The Portland singer-songwriter’s new album is far from a glorious whoop of freedom
David Smyth7 July 2022

The breakup album is commonplace in music – just ask Adele – but albums about what happens after the initial trauma are less of a thing. Portland singer-songwriter Laura Veirs made her last long player, My Echo, while her marriage to producer Tucker Martine was disintegrating, a situation made more complex by the fact that, as with all of her albums, the songs were recorded by him in the studio that they co-owned.

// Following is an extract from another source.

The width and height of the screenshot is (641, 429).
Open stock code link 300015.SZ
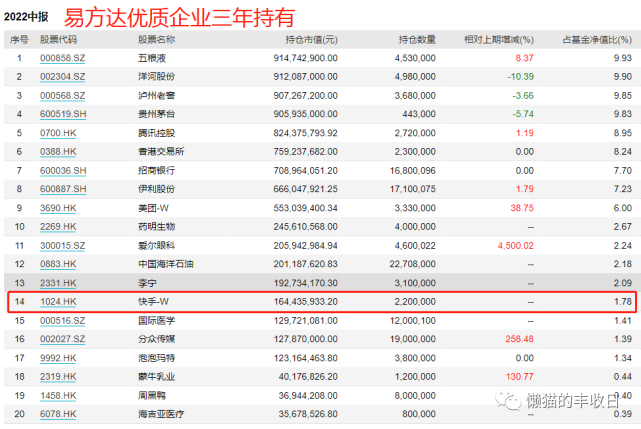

Veirs has worked with others before, notably on an excellent 2016 album as a trio with k. d. lang and Neko Case, but Martine loomed largest. This time she worked elsewhere, producing herself together with old friend Shahzad Ismaily. Even so, the music is far from a glorious whoop of freedom. She still sounds entangled. “I am puzzling out our two lives apart,” she sings on Winter Winds, though the song is uncharacteristically rapid and rocky compared to her usual glacial, nature-infused indie folk. Time Will Show You sounds more like the style that should be familiar 12 albums in, which makes her sudden spitting of the F-word more startling. “It’s gonna be okay – wait,” she concludes.

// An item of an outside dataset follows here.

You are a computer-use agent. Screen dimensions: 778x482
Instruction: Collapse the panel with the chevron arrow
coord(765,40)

It’s hard to tell that this is apparently the sound of her playing guitar and singing simultaneously for the first time on record – a welcome growth in confidence – but it’s away from her instrument and clear, crisp vocals that the biggest changes can be found. A spooky saxophone snakes around the plucked guitar of Naked Hymn. Ring Song is decorated with beautiful tumbling piano notes. Seaside Haiku sits on lo-fi electric guitar rumbles, while Eucalyptus is her strangest song yet, a skeletal sound underpinned by stuttering computer beats.

“I met a Brazilian who taught me to dance/He made me feel my second chance,” she sings, sounding like she’s moving on, though the song is still addressed to her ex, likening her experience to being crushed by a sudden falling branch. She sounds incredibly vulnerable on Sword Song, her wavering voice exposed with the barest accompaniment.

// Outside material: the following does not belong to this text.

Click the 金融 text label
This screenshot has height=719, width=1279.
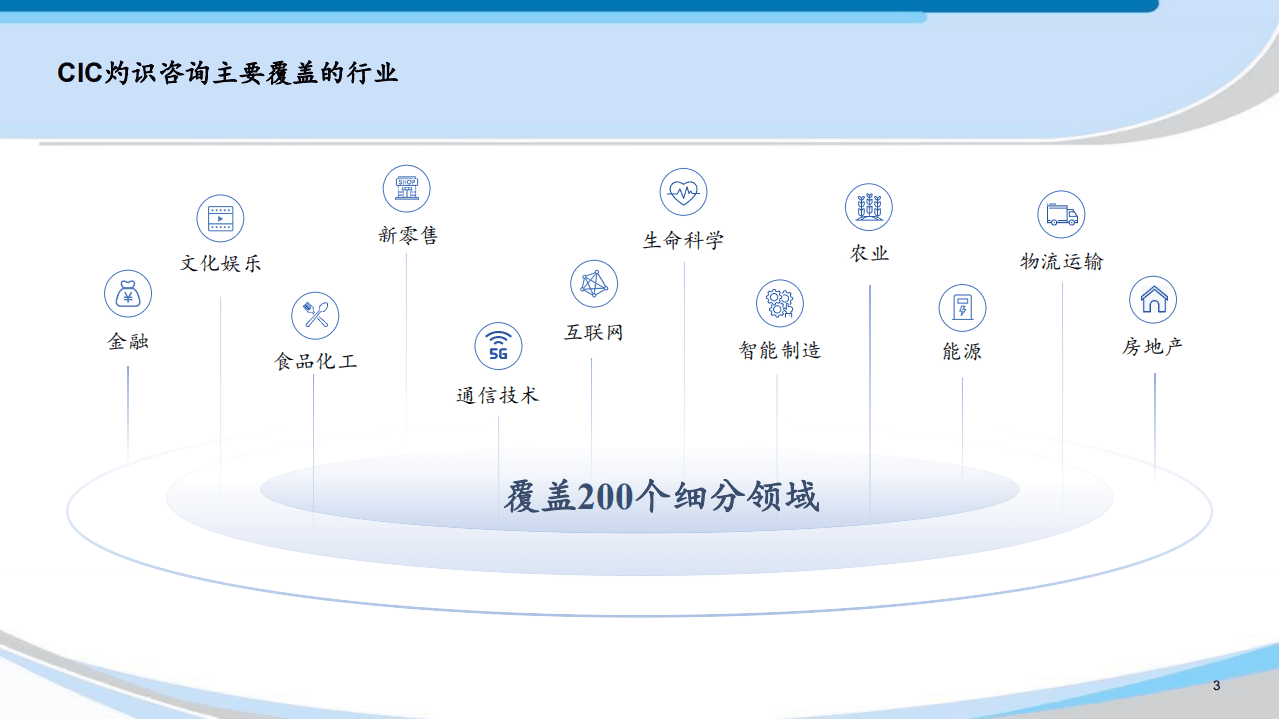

In the end, life stumbles on because it has to. Their children are a warm presence on the record – the simple, lovely T & O is titled for their initials. “You are the sunbeams of the house,” she tells them. And there was no question of her stopping making music because she can no longer do it the way she always did. As she reveals halfway through: “My bitter cold heart can’t help but sing.” Thank goodness for that.